Dengan rencana baru itu, operator dapat menerapkan mekanisme verifikasi sampai validasi pengguna nomor prabayar, antara lain melalui gerai operator (tatap muka langsung) dan teknologi pengenalan wajah.
”Kami berharap, rencana mekanisme baru itu, tidak akan terjadi lagi penyalahgunaan data orang lain untuk melakukan registrasi pelanggan prabayar,” katanya.
Prinsip verifikasi dan validasi pengguna nomor prabayar jasa telekomunikasi itu, lanjut Ketut, tidak akan mengubah ketentuan wajib pemakaian satu identitas kependudukan, seperti nomor induk kependudukan, untuk tiga nomor prabayar per operator seluler.
Pratama Persadha, Chairman Communication & Information System Security Research Center (CISSReC), lembaga riset keamanan siber, berpendapat, rencana pemerintah itu cukup berlebihan apabila diterapkan di Indonesia. Menurut dia, pemerintah dan operator telekomunikasi seluler seharusnya memaksimalkan terlebih dahulu pendaftaran nomor seluler dengan nomor induk kependudukan (NIK) dan nomor kartu keluarga (KK).
Rencana pemerintah itu cukup berlebihan apabila diterapkan di Indonesia.
”Penipuan dengan nomor prabayar masih banyak terjadi karena regulasinya terlampau longgar. NIK dan nomor KK bisa didaftarkan tanpa batas jumlah. Akibatnya, setiap orang yang punya NIK dan KK orang lain bisa mendaftarkan nomor baru,” tuturnya.
Menurut Pratama, verifikasi dan validasi pengguna nomor prabayar memakai teknologi pengenalan wajah berpotensi mengundang kontroversi meski sekarang banyak data wajah masyarakat yang ”disetor” ke Apple, Samsung, dan banyak pabrikan ponsel pintar yang tujuannya untuk fitur membuka kunci.

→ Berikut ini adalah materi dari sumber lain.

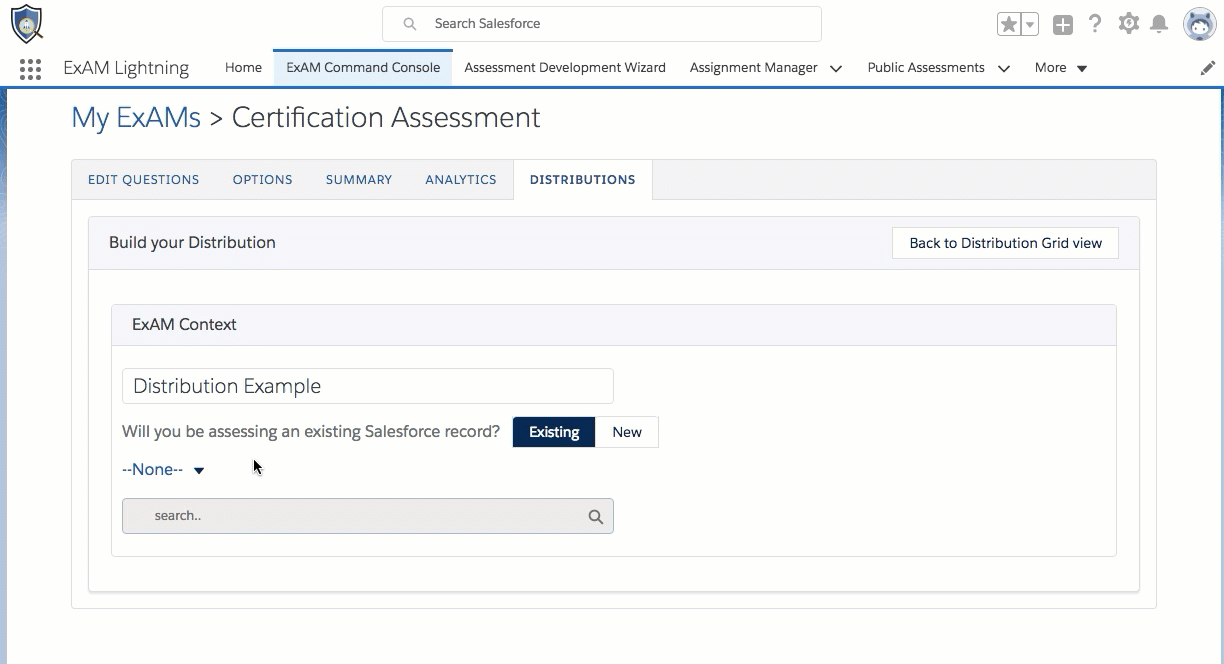
Task: Open the favorites list dropdown arrow
Action: tap(1030, 25)
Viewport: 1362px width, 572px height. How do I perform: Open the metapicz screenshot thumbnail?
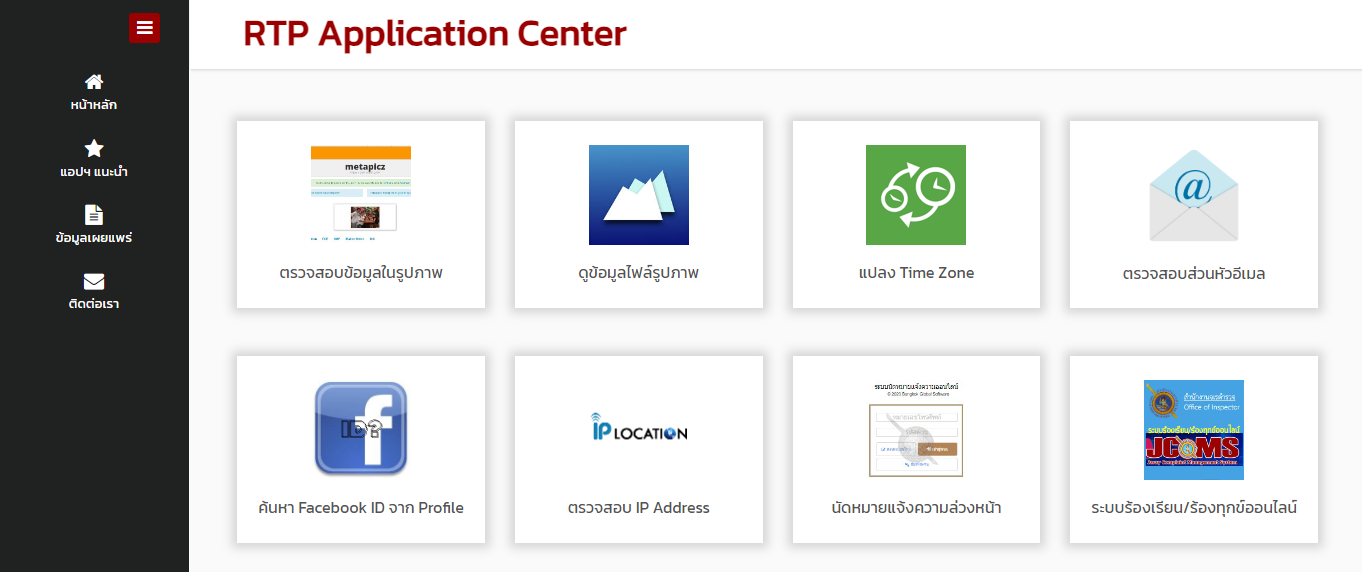pos(361,194)
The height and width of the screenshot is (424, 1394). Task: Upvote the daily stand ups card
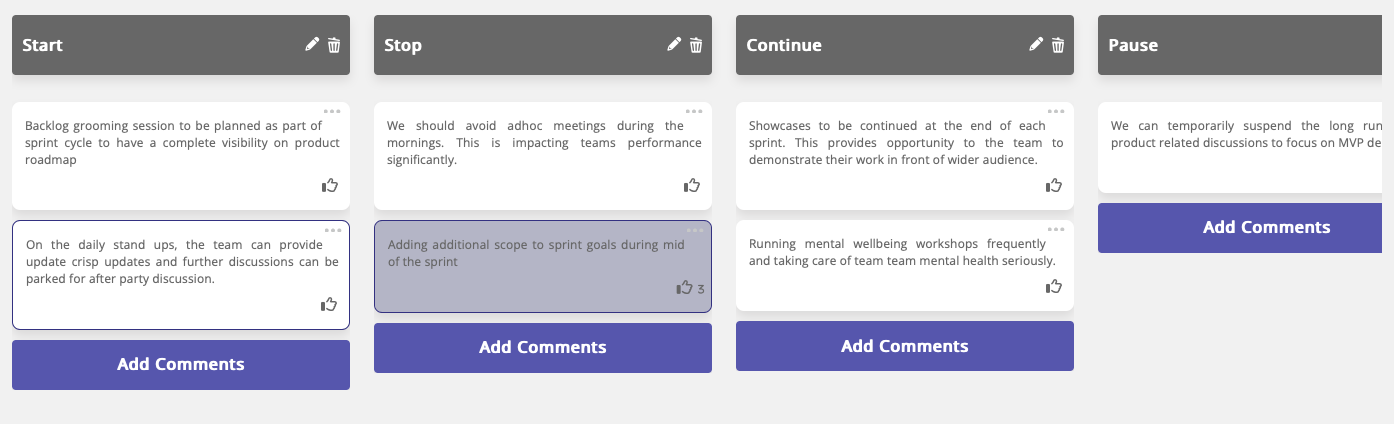[329, 305]
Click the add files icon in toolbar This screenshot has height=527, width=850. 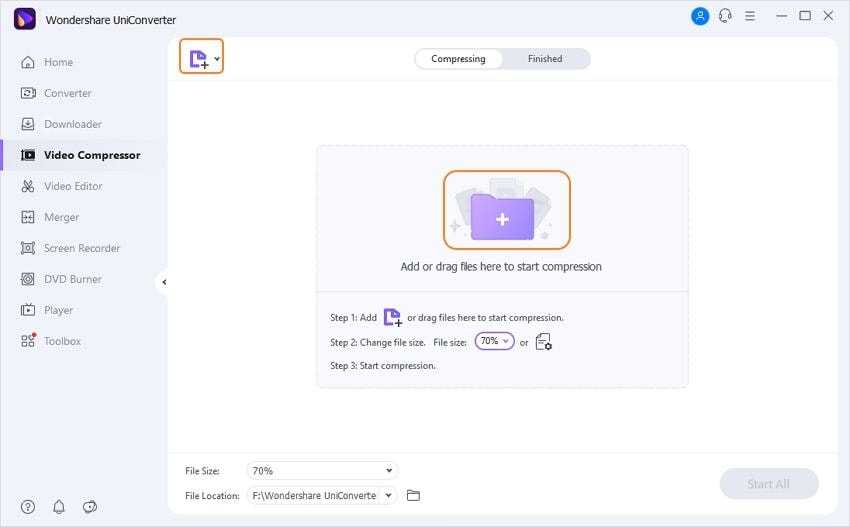point(198,58)
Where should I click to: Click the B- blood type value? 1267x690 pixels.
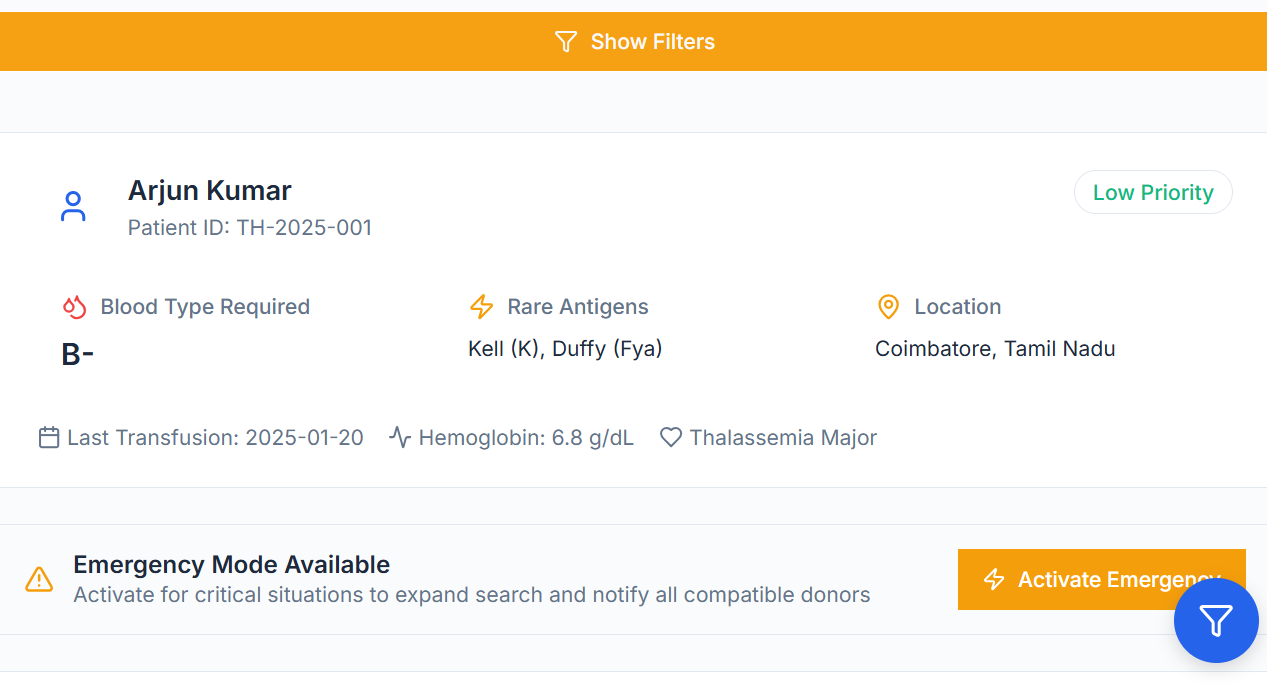pyautogui.click(x=78, y=354)
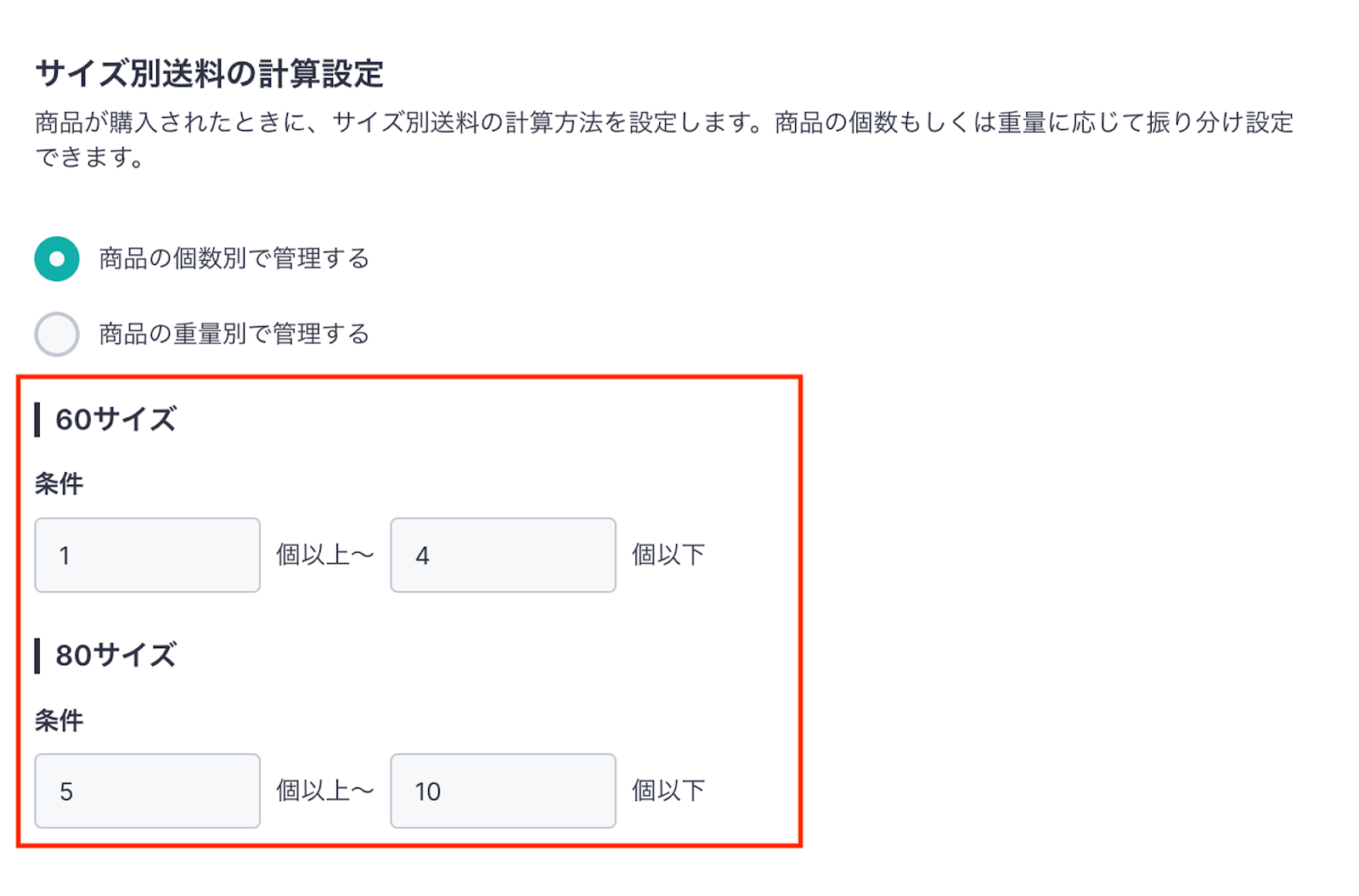Click the 条件 label under 60サイズ

point(59,483)
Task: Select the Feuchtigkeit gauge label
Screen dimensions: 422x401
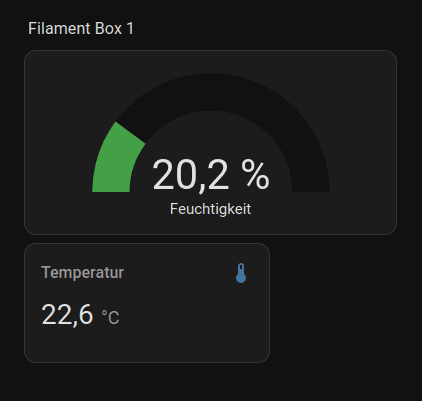Action: pos(210,209)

”Ini, kan, terkait data pribadi masyarakat. Sambil menunggu selesainya pembahasan rancangan undang-undang perlindungan data pribadi selesai, kami memandang sebaiknya tidak muncul dulu regulasi yang nanti sulit direalisasikan, apalagi jika melahirkan kontroversi,” ujar Pratama.